Watch the monitor - you should see a small spike (~64MB), then stabilization.
Homework: Day 2 Optimization Challenge
Task: Reduce K3d cluster memory footprint below 500MB.
Hints:
Investigate --kube-apiserver-arg=--feature-gates=.... Can you disable unused features?
CoreDNS runs with default memory limits. Can you tune it further?
Research K3s's --snapshotter option. Can you use a lighter backend?
Deliverable: Submit your modified k3d cluster create command and kubectl top output showing <500MB usage.
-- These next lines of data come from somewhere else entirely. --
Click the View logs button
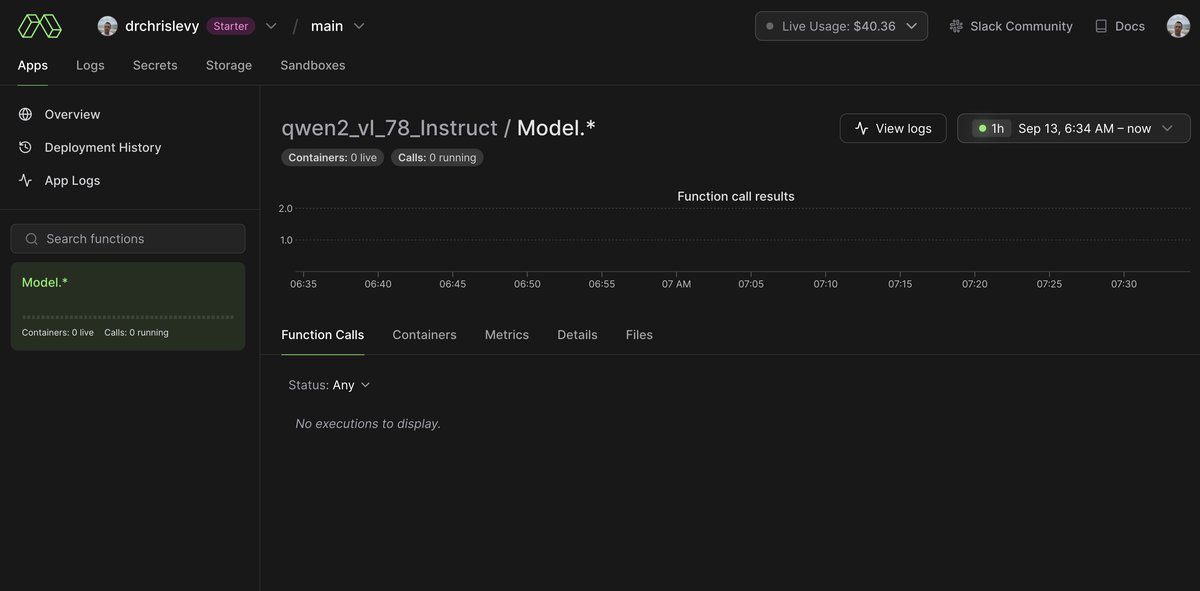 coord(893,128)
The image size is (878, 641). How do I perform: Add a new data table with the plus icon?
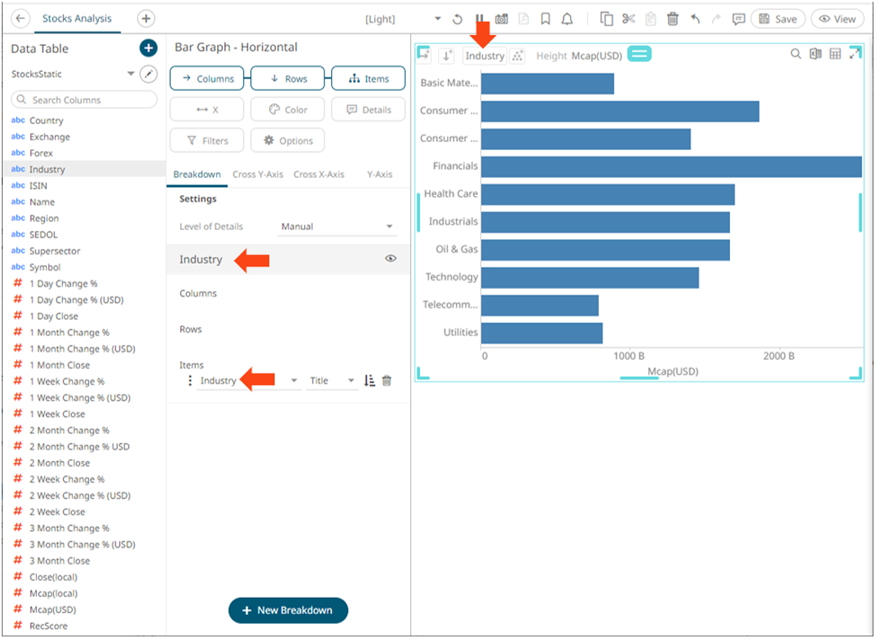point(147,48)
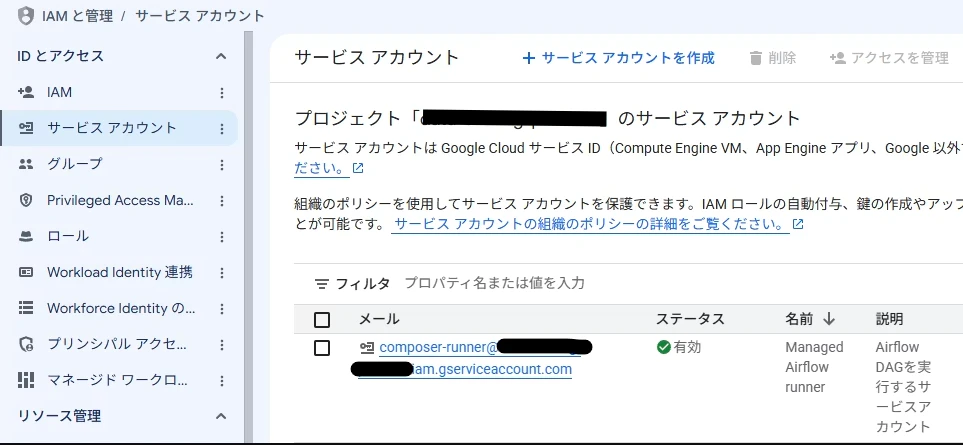Click サービス アカウントを作成 button
The image size is (963, 445).
[x=618, y=58]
Stretch Goal: Configure Docker to use cgroups v2 unified hierarchy for even tighter memory control.
Conclusion: The Foundation Matters
Most platform engineers inherit clusters with 8-16GB per node. When you build on constraints, you develop instincts:
"Do I really need Prometheus, or can I use Grafana Loki with a 1-day retention?"
"Can this StatefulSet actually be stateless with proper external state management?"
"Does this CRD need a webhook, or can we use validation rules in the schema?"
These questions lead to better architectures. An IDP that runs on 8GB will scale to 1000 nodes more efficiently than one that needs 16GB per control plane.